Post by CrowsNest » Sat Oct 20, 2018 9:39 am

ArbCom has now officially refused to see anything wrong in what happened over how the appropriateness of Guy Chapman's disgusting essay was discussed, or anything in their remit which compels them to step in and overrule the community.....

https://en.wikipedia.org/w/index.php?title=Wikipedia:Arbitration/Requests/Case&oldid=864829040#Statement_by_Pudeo

This is such a monumental mistake, even Banedon spotted it. Banedon! You know you fucked up if even Banedon can explain how you fucked up. Not the brightest tool in the box, him. But every word of this is true.....
I think Arbcom should accept the case. A significant number of people were offended by the essay. The rationale behind declining the case is, the solution from the previous dispute resolution is sufficient - but that solution is "JzG did nothing wrong and Obsidi should not feel offended", which is hardly a solution. The people offended are still going to be offended. By having an Arbcom case, this dispute can be resolved even if the result is the same (sort of like how I'd be more satisfied if a lower court rules against me, but I appeal and the higher court still rules against me).

DIRECTION A - Translate this sentence from the forum post into Spanish: "A significant number of people were offended by the essay."

EXERCISE MATERIAL -

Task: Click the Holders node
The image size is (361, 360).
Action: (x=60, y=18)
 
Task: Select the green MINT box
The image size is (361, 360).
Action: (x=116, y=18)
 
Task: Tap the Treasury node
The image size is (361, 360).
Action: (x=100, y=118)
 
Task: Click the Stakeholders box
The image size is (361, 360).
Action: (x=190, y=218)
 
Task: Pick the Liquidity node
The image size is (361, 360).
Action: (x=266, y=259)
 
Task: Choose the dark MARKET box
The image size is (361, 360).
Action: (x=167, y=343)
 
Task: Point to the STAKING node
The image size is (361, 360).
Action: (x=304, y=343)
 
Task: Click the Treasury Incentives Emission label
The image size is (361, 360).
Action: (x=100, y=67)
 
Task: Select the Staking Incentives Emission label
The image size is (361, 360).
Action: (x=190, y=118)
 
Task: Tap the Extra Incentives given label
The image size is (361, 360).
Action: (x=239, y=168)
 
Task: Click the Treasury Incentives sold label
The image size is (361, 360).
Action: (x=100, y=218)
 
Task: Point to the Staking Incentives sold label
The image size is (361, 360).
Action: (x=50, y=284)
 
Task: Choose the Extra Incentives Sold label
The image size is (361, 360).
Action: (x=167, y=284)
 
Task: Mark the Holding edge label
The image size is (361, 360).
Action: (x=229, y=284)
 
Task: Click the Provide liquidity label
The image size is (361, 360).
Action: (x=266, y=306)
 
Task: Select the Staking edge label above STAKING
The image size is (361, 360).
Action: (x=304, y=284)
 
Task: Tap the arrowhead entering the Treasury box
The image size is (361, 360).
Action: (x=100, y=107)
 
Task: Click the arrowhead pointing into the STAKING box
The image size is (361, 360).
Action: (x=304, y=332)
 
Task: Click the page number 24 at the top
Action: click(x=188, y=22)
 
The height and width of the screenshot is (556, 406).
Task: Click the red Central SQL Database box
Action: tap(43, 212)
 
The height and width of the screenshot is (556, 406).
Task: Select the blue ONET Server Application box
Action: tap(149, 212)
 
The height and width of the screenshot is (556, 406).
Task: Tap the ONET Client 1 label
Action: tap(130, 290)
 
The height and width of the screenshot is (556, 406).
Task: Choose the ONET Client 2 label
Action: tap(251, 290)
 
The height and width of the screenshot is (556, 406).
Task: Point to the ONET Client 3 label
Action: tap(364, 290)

DIRECTION B - Format the records from the line holding "Task: Pick the Liquidity node" through the line holding "Action: (x=304, y=343)", inclusive, as a JSON list of strings with one string per line, leaving out blank lines.

TASK ANSWER A - Un número significativo de personas se sintieron ofendidas por el ensayo.

TASK ANSWER B -
[
  "Task: Pick the Liquidity node",
  "The image size is (361, 360).",
  "Action: (x=266, y=259)",
  "Task: Choose the dark MARKET box",
  "The image size is (361, 360).",
  "Action: (x=167, y=343)",
  "Task: Point to the STAKING node",
  "The image size is (361, 360).",
  "Action: (x=304, y=343)"
]